What to do:
a) According to the post about parenting a trans child, which book does the post's title spoof?
b) Continue the post about parenting a trans child, starting after its final sentence.

Source text:
= = = = = = =

Just in case it is not obvious, the post title is a spoof on What to Expect When You’re Expecting. Despite the title and the tone, I have absolutely no idea what you will encounter. This is a rant about my own experiences. If the events and confusions in my own life help other parents and friends of trans-kids be a little more prepared, I am over the moon. So here goes:
Expect to Feel Guilty – a lot: Whatever fears and annoyances you experience, you are always painfully aware that it is a thousand times worse for your child. No matter how angry, hurt and shocked you are by the world, you are reluctant to complain, because you don’t want to set your own pain in front of your kid’s.
Expect to Feel Afraid – Most parents worry about their teens when they are out at night, or when they go to school. If your child is trans, multiply that by a billion. If your kid isn’t home from hanging out with friends, is it because they are happy and having fun, or because someone decided to beat them up? The numbers are not going to reassure you. Trans kids are abused and bullied at phenomenal rates.

= = = = = = =

(Dataset entries)
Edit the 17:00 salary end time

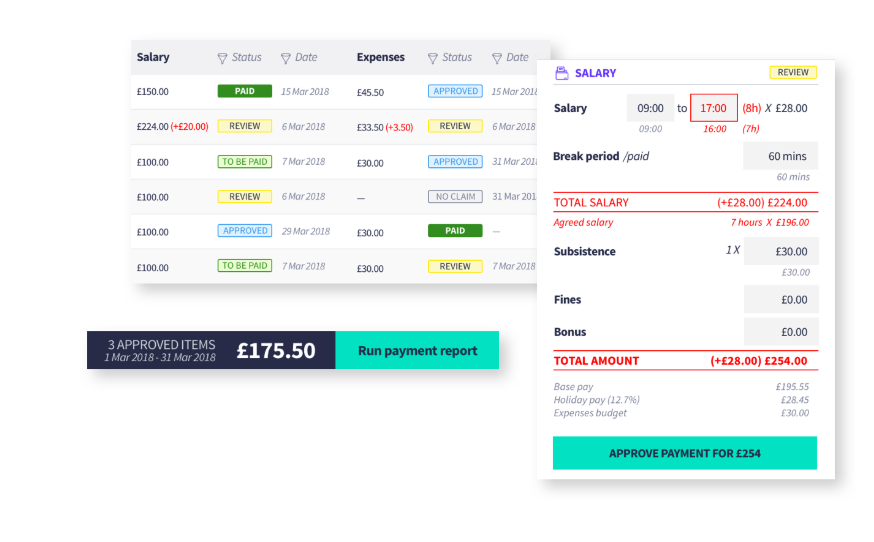(x=713, y=108)
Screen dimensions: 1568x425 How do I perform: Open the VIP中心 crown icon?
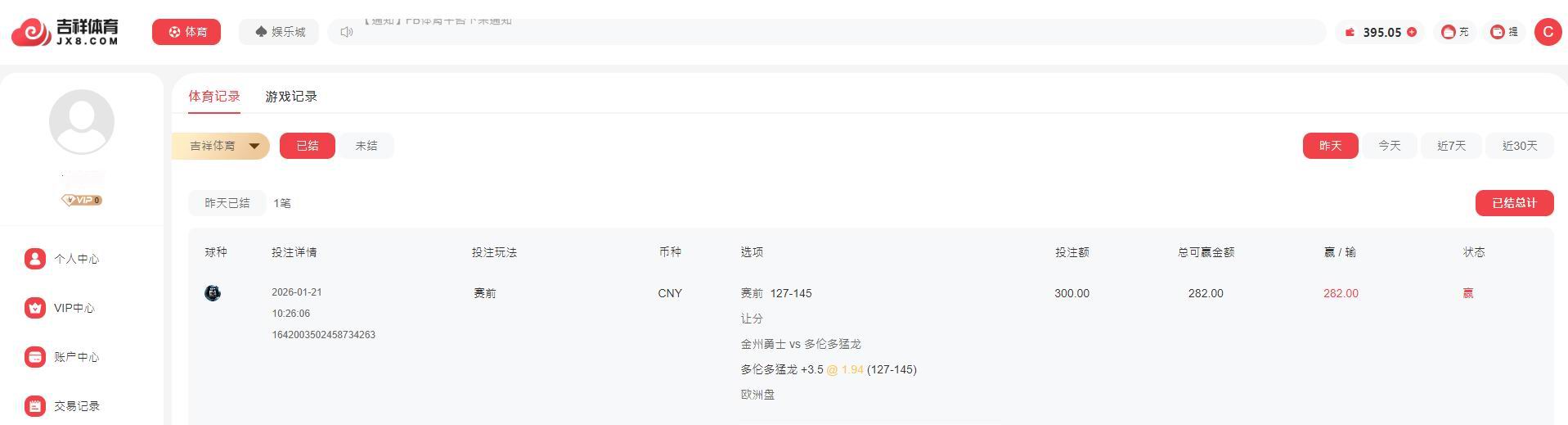[34, 308]
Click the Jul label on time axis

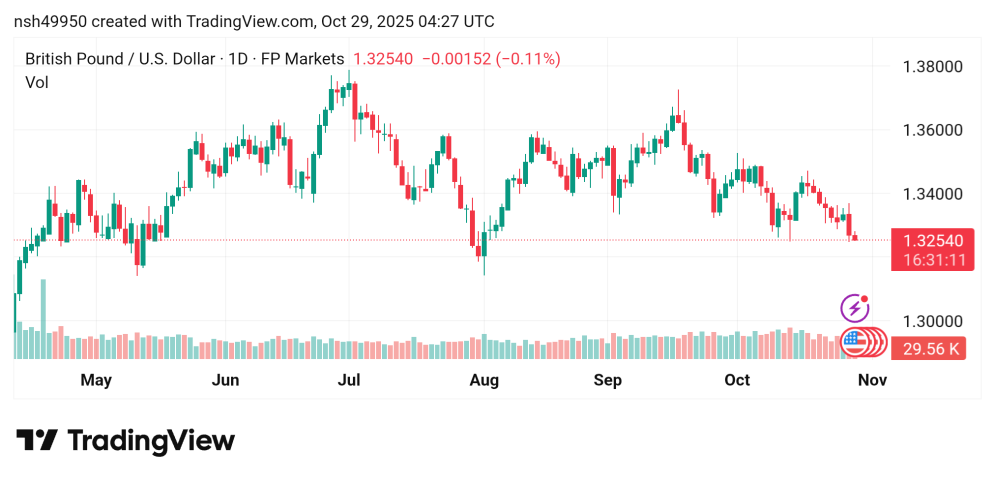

= = = = = = =

Task-by-task results:
a) What to Expect When You're Expecting

b)
Expect to Feel Frustrated – Your kid is not only a kid who is going through all the usual aspects of rebellion and separation, they are people who feel like they have almost no control over their lives and bodies to a degree beyond that of most of their peers, a reality which is particularly hard on teens. Like many marginalized people, they look at the world and the news, and they don’t believe you when you say things will get better. Why should they? So they often resort to self destructive behaviors, some, like cutting, directed at their own bodies, and some, like not turning in school work, directed at asserting their will in the face of authority. As a parent all you can do is love them and try to support, advocate for and reassure them, but you can’t change the world that is hurting them. Sometimes, deep in your heart, you will want to scream at them, ‘stop cutting and turn in your damn homework!’ because the world is obdurate and you hope that they are not. You hope that since you can’t change the world, you can guide them to cope with it. Occasionally you will lose control and actually say that to them. It won’t help. Then you will head back to guilt.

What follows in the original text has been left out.